◆ SELECTED PASSAGE
** begin **

The Uniqueness of Limits of a Sequence Theorem
Recall that a given sequence $(a_n)$ is said to be convergent to some real number $L$ if $\lim_{n \to \infty} a_n = L$. We have not yet verified that $L$ is unique, that is - is it possible for a sequence to converge to two different real numbers $L$? The answer is no, and in fact if $(a_n)$ is convergent then $L$ is unique. The following theorem and proof will verify this assertion.
 Theorem (Uniqueness of Limits of a Sequence): If $(a_n)$ is a convergent sequence to some real number $L$ then $\lim_{n \to \infty} a_n = L$ is unique, that is if $\lim_{n \to \infty} a_n = M$ then $L = M$.
• Proof: Let $(a_n)$ be a convergent sequence, and suppose that $\lim_{n \to \infty} a_n = L$ and $\lim_{n \to \infty} a_n = M$ where $L, M \in \mathbb{R}$ and $L \neq M$. Also, without loss of generality assume $L < M$.
• Now consider $\epsilon_1 = \frac{\mid L - M \mid}{2} > 0$.
• We note that $\lim_{n \to \infty} a_n = L$ implies that for $\epsilon_1$ there exists a natural number $N_1 \in \mathbb{N}$ such that $\forall n ≥ N_1$ then $x_n \in V_{\epsilon_1} (L)$.
• Similarly $\lim_{n \to \infty} a_n = M$ implies that for $\epsilon_1$ there exists a natural number $N_2 \in \mathbb{N}$ such that $\forall n ≥ N_2$ then $x_n \in V_{\epsilon_1} (M)$.
• Now choose $N = \mathrm{max} \{ N_1, N_2 \}$ such that both conditions above are satisfied. Then $\forall n ≥ N$ we have that $x_n \in V_{\epsilon_1} (L) \cap V_{\epsilon_1} (M)$. But we note that $V_{\epsilon_1}(L) \cap V_{\epsilon_1} (M) = \emptyset$ because $V_{\epsilon_1}(L) = \{ x_n \in \mathbb{R} : L - \frac{\mid L - m \mid}{2} < x_n < L + \frac{\mid L - M \mid}{2} \}$ and $V_{\epsilon_1}(M) = \{ x_n \in \mathbb{R} : M - \frac{\mid L - M \mid}{2} < x_n< M + \frac{\mid L - M \mid}{2} \}$ have no points of intersection as illustrated below:
• Therefore $L = M$, and so $L$ is unique. $\blacksquare$

** end **

◆ GIVEN INSTRUCTION
Copy out from the uniqueness-of-limits text the part that opens with the words containing "The Uniqueness of" and closes with "then $L = M$.".

◆ DATASET SECTION
** begin **

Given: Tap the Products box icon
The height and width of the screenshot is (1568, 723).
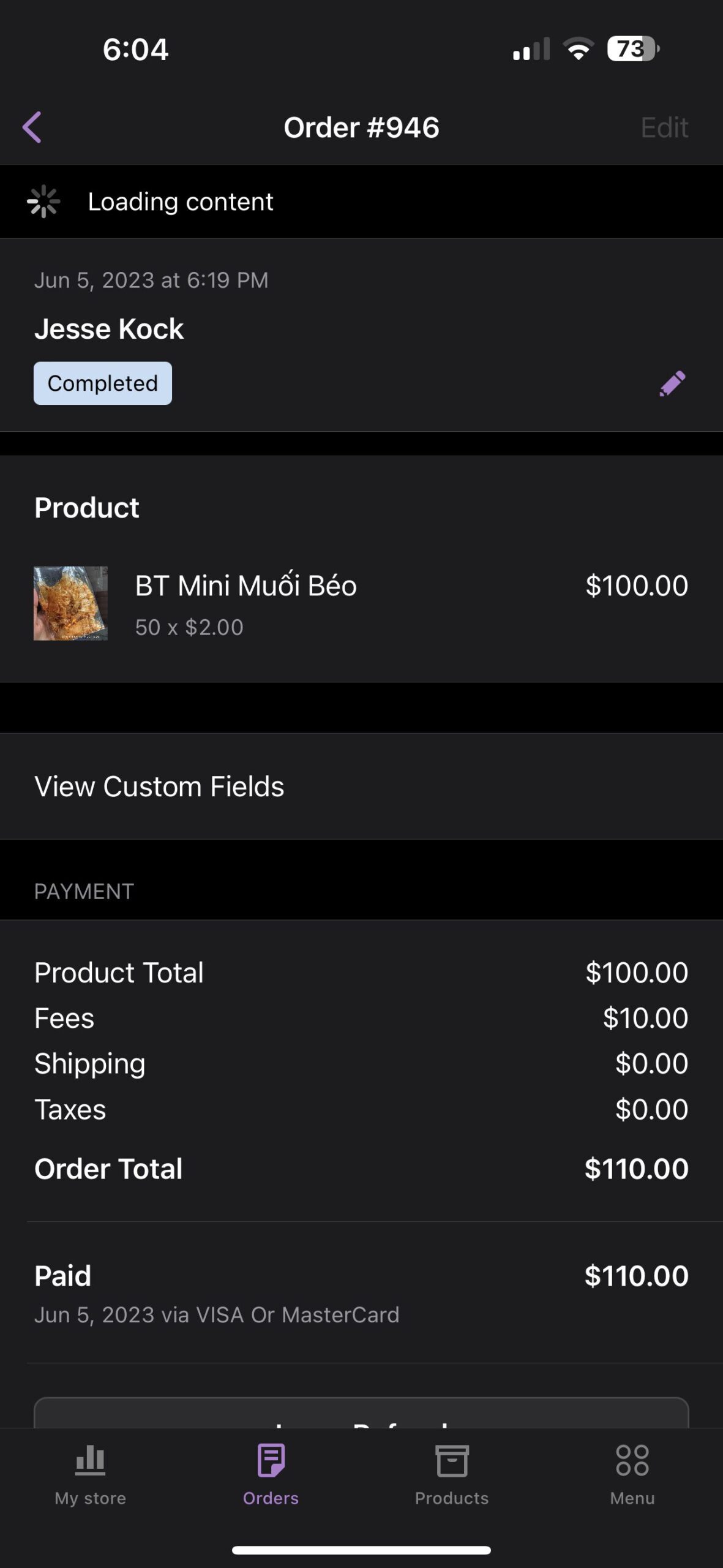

** end **

◆ THE OUTPUT
The Uniqueness of Limits of a Sequence Theorem
Recall that a given sequence $(a_n)$ is said to be convergent to some real number $L$ if $\lim_{n \to \infty} a_n = L$. We have not yet verified that $L$ is unique, that is - is it possible for a sequence to converge to two different real numbers $L$? The answer is no, and in fact if $(a_n)$ is convergent then $L$ is unique. The following theorem and proof will verify this assertion.
 Theorem (Uniqueness of Limits of a Sequence): If $(a_n)$ is a convergent sequence to some real number $L$ then $\lim_{n \to \infty} a_n = L$ is unique, that is if $\lim_{n \to \infty} a_n = M$ then $L = M$.